Les autres mesures qui ont fait bondir les syndicats touchent aux salaires et au pouvoir d’achat. Le PLF prévoit le gel du point d’indice des fonctionnaires. Mais aussi la non-reconduction cette année, et pour la première fois, de la prime Gipa (garantie individuelle pouvoir d’achat). Celle-ci permettait depuis 2008 de maintenir à niveau la rémunération des fonctionnaires face à l’inflation. Sans compter les autres coupes annoncées, notamment les 4000 suppressions de postes dans l’Éducation nationale prévues au budget 2025.

« Même si le gouvernement Barnier tombe, les projets d’instauration de trois jours de carence dans la fonction publique et la réduction de l’indemnisation de la maladie risquent de redevenir rapidement d’actualité », anticipe Solidaires Fonction publique, dans un communiqué du 3 décembre. Le syndicat rappelle que cette mesure visant à stigmatiser les fonctionnaires est « une véritable marotte du Sénat qui tente de l’imposer tous les ans ». De plus, la mesure pourrait revenir sur le devant de la scène au plus vite, un budget devant être voté avant le 31 décembre 2024.

Pour préparer les suites, l’ensemble des syndicats ayant appelé à la grève du 5 décembre a prévu de se réunir le soir même. « À la FSU, nous souhaitions embrayer rapidement avec une journée de grève la semaine suivante. Mais cela dépendra de la situation politique et du positionnement des autres syndicats.
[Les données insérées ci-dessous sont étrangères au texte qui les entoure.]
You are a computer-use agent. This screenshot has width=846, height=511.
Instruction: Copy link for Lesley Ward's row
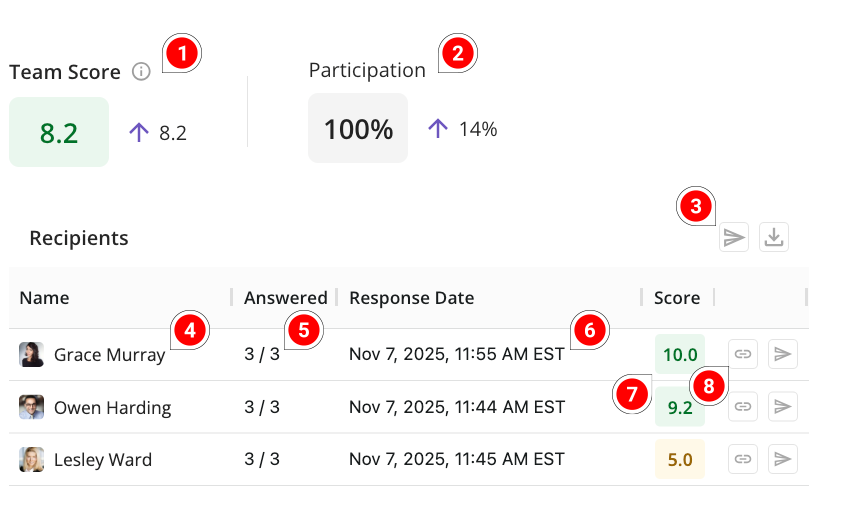point(742,459)
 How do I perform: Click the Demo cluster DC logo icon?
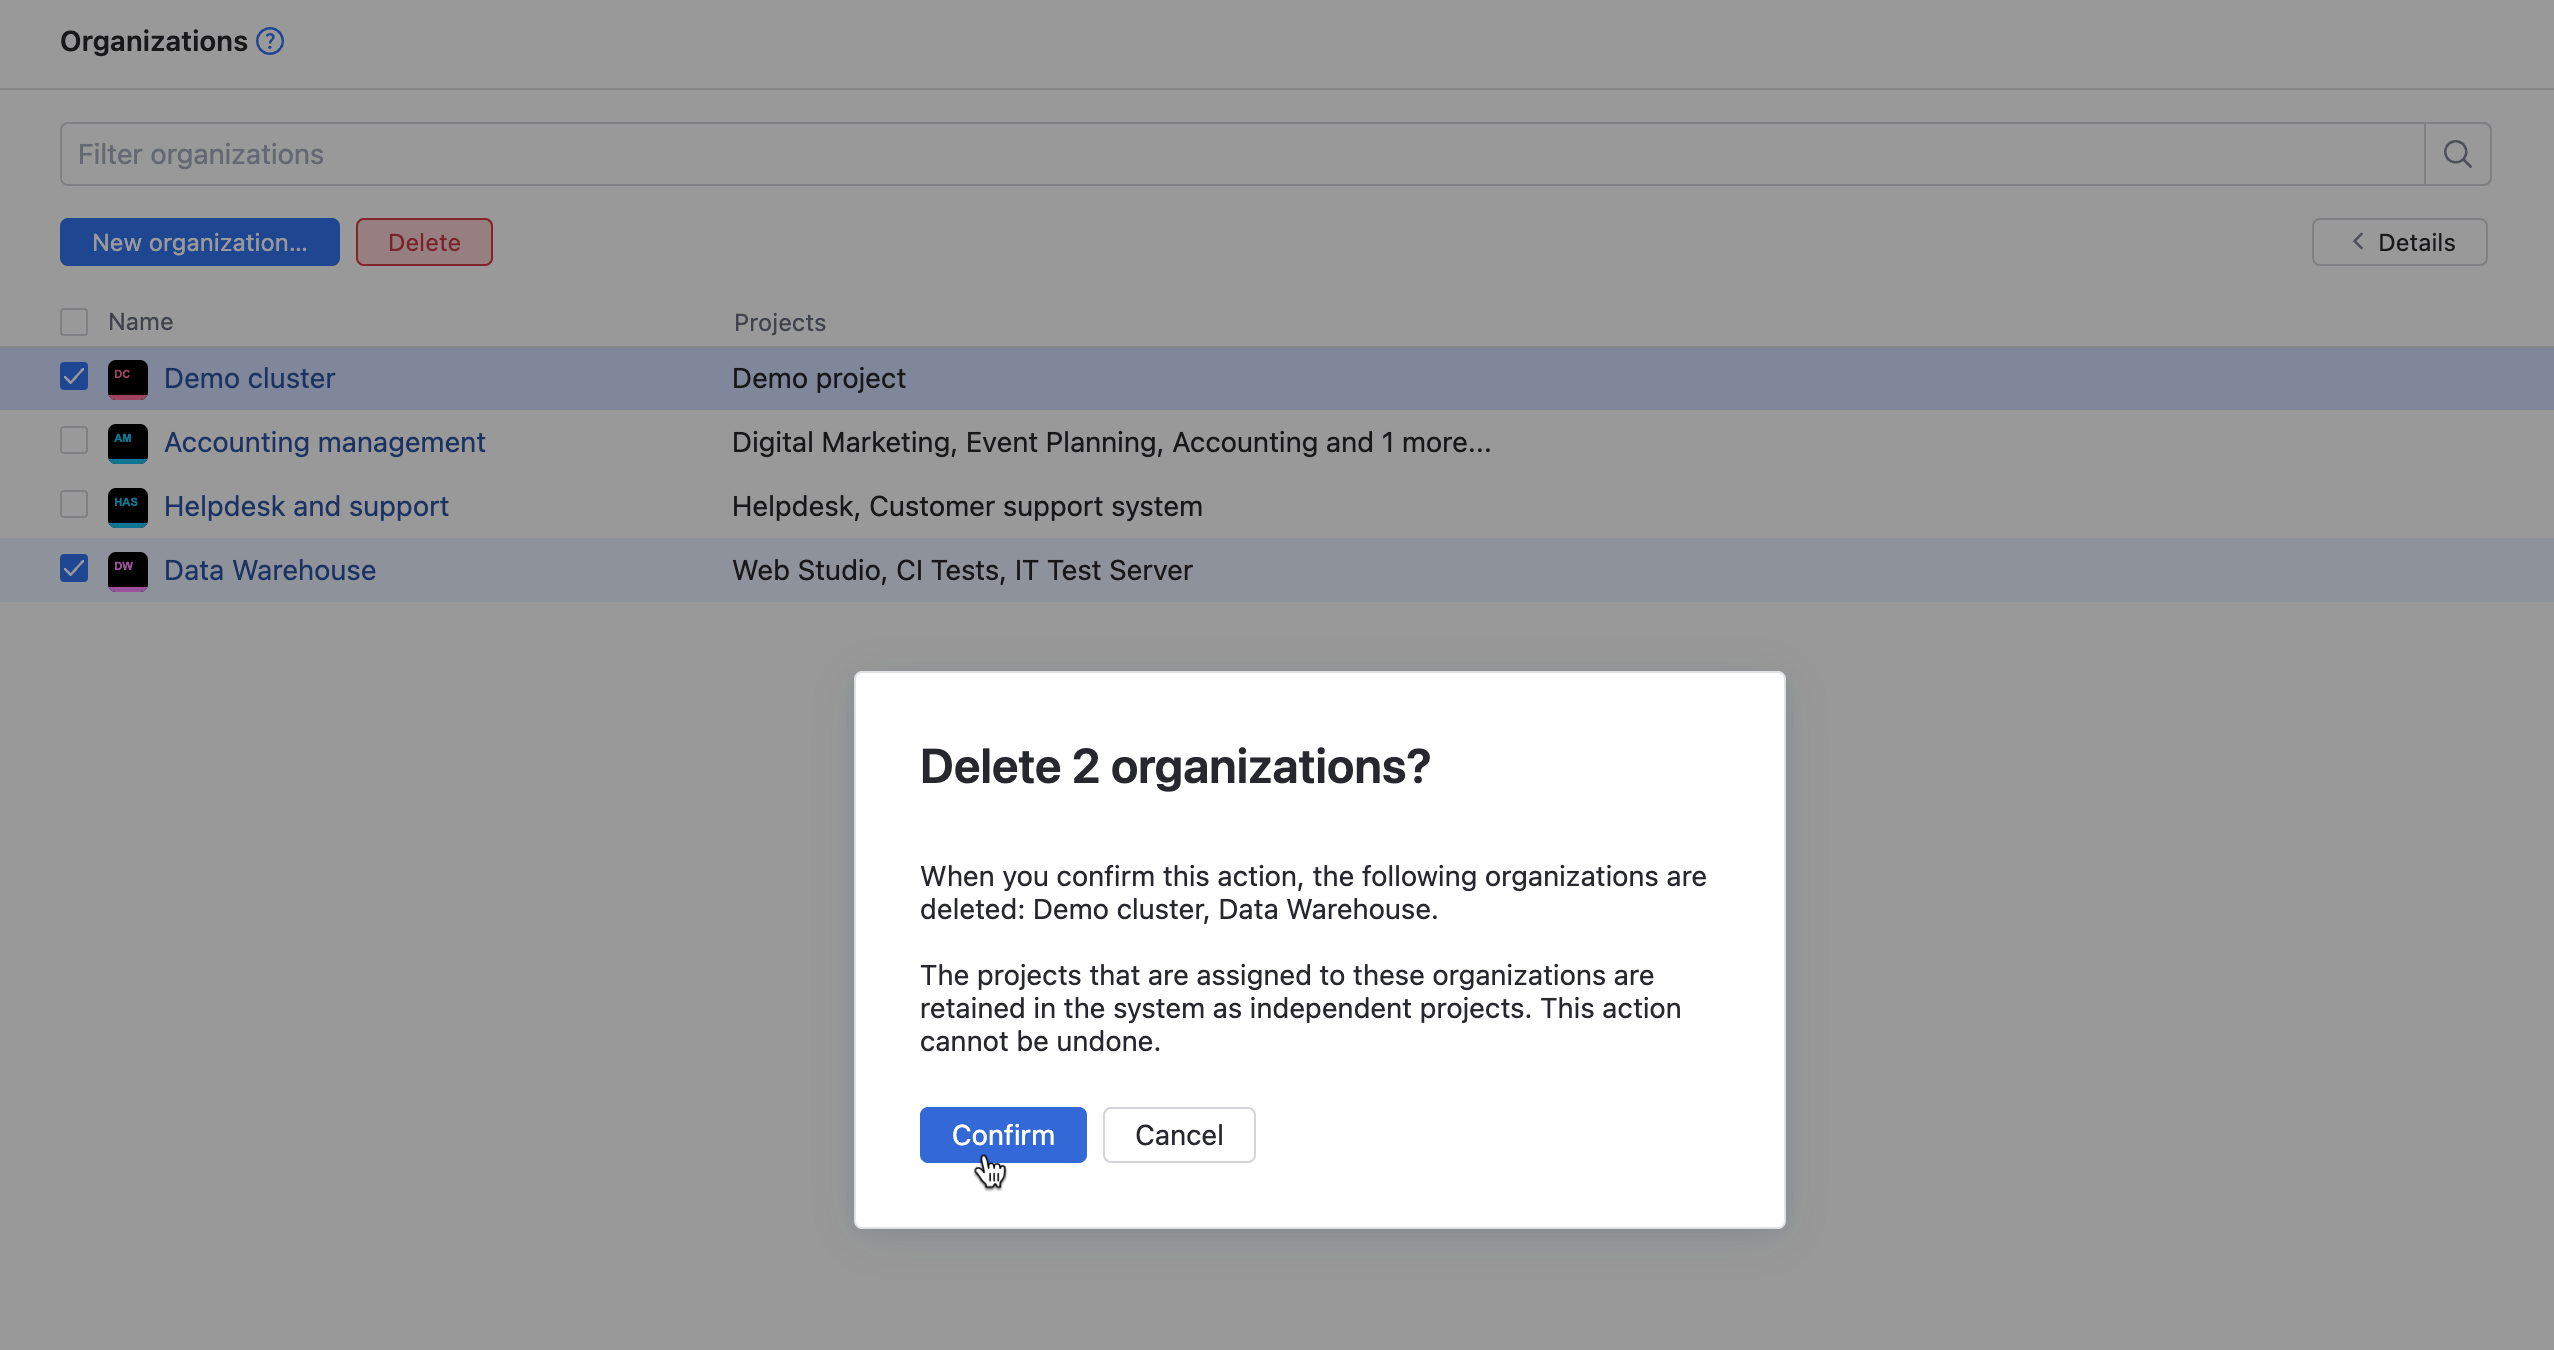[127, 379]
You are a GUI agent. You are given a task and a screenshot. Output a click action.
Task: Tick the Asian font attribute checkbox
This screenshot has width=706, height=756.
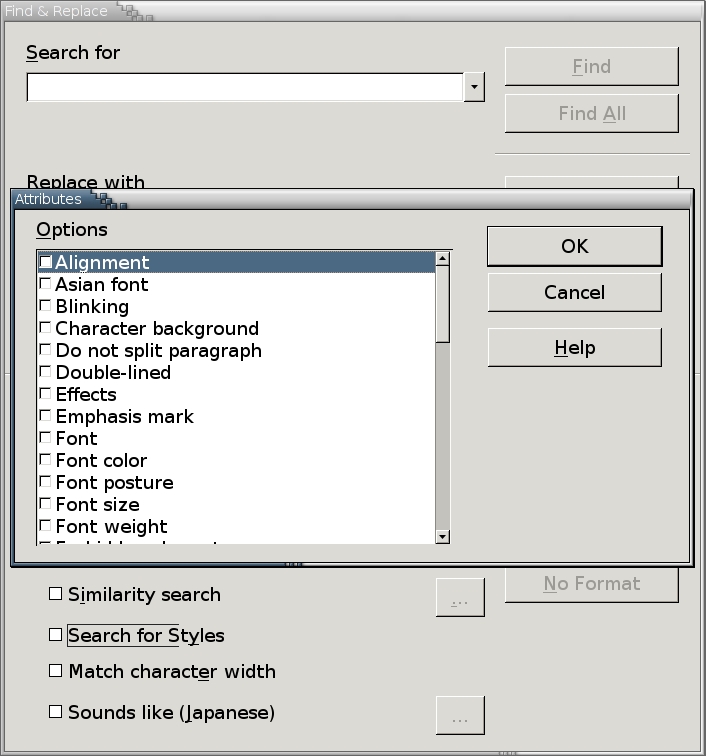pyautogui.click(x=45, y=284)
Toutes n’auront pas de mandat le 5 décembre au soir pour appeler à un nouvelle journée rapidement. Même quand on réussit une grève, ce n’est pas si simple de proposer des suites. Il ne faut pas qu’on se plante », indique Benoît Teste de la FSU.

Des mobilisations locales de longue durée vont aussi, quel que soit le scénario, se poursuivre. Dans plusieurs hôpitaux par exemple, des grèves sont déjà en cours et se poursuivront au-delà du 5. « À Clermont-Ferrand, il y a des services tournants avec beaucoup de grévistes depuis un mois », détaille Sylvie Bardies. « À Brest mais aussi ailleurs, des services d’urgences sont aussi mobilisés depuis de longues semaines ». Mais comment maintenir la mobilisation face à l’épuisement des équipes ? « On ne cesse de réfléchir à de nouvelles modalités d’actions », confie Laurent Laporte. « On voudrait entraîner une vraie mobilisation citoyenne, d’autant que la santé est la première préoccupation des Français. »

Et si le gouvernement chute, les syndicats y verront l’occasion de faire entendre d’autres revendications. « Le mouvement s’est construit face aux mesures terribles à l’encontre des fonctionnaires, certes. Mais si ces mesures tombent, alors ce sera l’occasion d’ouvrir des négociations pour faire face aux insuffisances en termes de rémunération qui paupérisent les agents de la fonction publique », soutient Gilles Gadier, secrétaire fédéral des services de public et des services de santé chez Force Ouvrière. En cavalier seul, le syndicat a décidé d’embrayer en appelant à trois jours de grève du 10 au 12 décembre. L’initiative aura lieu en même temps que l’appel à la grève reconductible lancé par les syndicats de cheminots (CFDT, UNSA, CGT, SUD-Rail).